Monday, May 20, 2013

Teaming up with We Know…Stuff!

Have you read the blog We Know…Stuff? It’s absolutely fantastic. It’s family friendly and full of scads of tips, recipes, kid friendly crafting, and gorgeous images that are worth a second look. It is run by two amazing sisters, Denine and Daniele, that are down to earth and the real deal. And if you know me, you know that being true to who you are is incredibly important. They've asked me to be a Guest Voice there, and I am honored. Each month, I will be contributing an article addressed to families with Special Needs.

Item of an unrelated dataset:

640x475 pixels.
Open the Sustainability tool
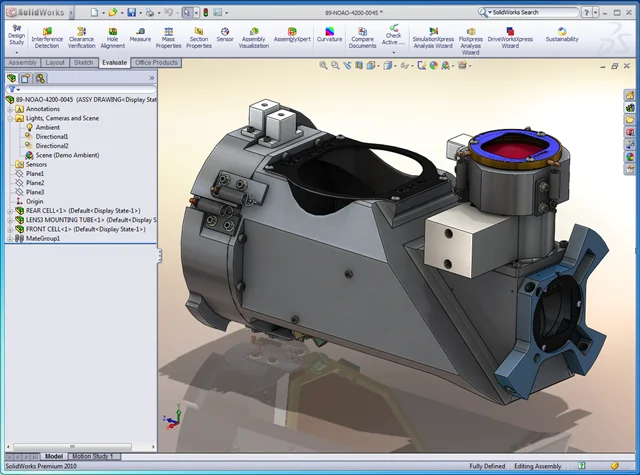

Head on over, check out a few articles, and say, “Hello!” Tell them I sent you, too! If you like what you see, sign up for the RSS feed, and follow them on Facebook or Twitter. 


Friday, March 22, 2013

Autism Rates and the Stock Market

The latest news has social media outlets abuzz. The numbers have changed, again. In less than eight years, we’ve seen them more than triple. Experts discuss the reasons behind the change while so many watch and wait for the numbers to shift, yet again. In this business, digits are followed with great anticipation and endless postgame analysis. Some sign on, catching the freshest wave, while others join in, hoping to cash out a little before the wave crests and falls.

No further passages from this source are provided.